+++ SUPPLIED DATA +++

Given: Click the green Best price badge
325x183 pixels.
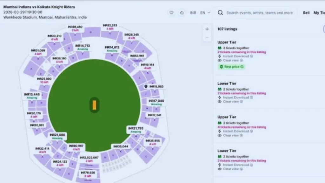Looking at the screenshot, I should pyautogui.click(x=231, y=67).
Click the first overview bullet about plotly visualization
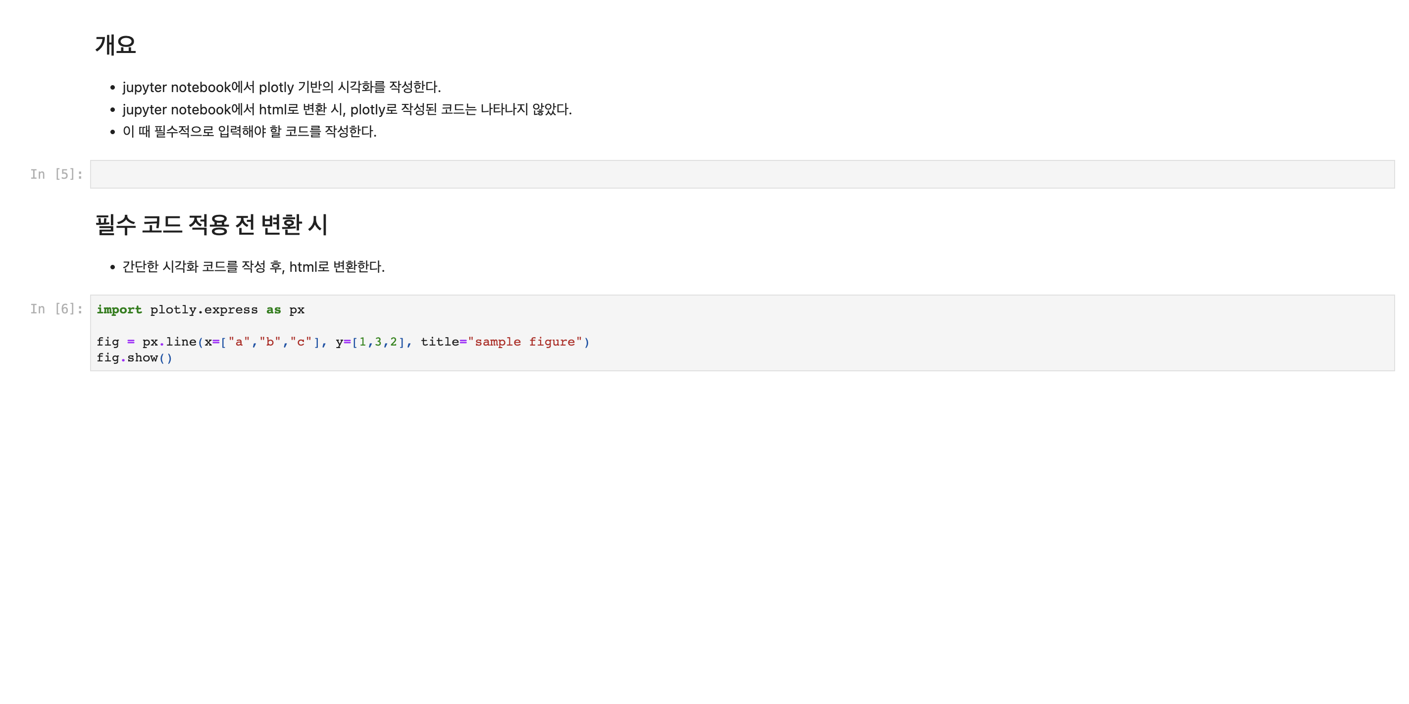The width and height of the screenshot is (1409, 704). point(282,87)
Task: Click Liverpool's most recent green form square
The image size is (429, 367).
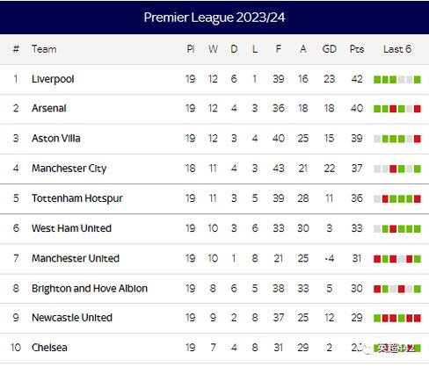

+++

__WRITTEN INSTRUCTION__:
Count the lines of the records that contain the string "green". Give only the number.

__RESPONSE TO THIS EXERCISE__:
2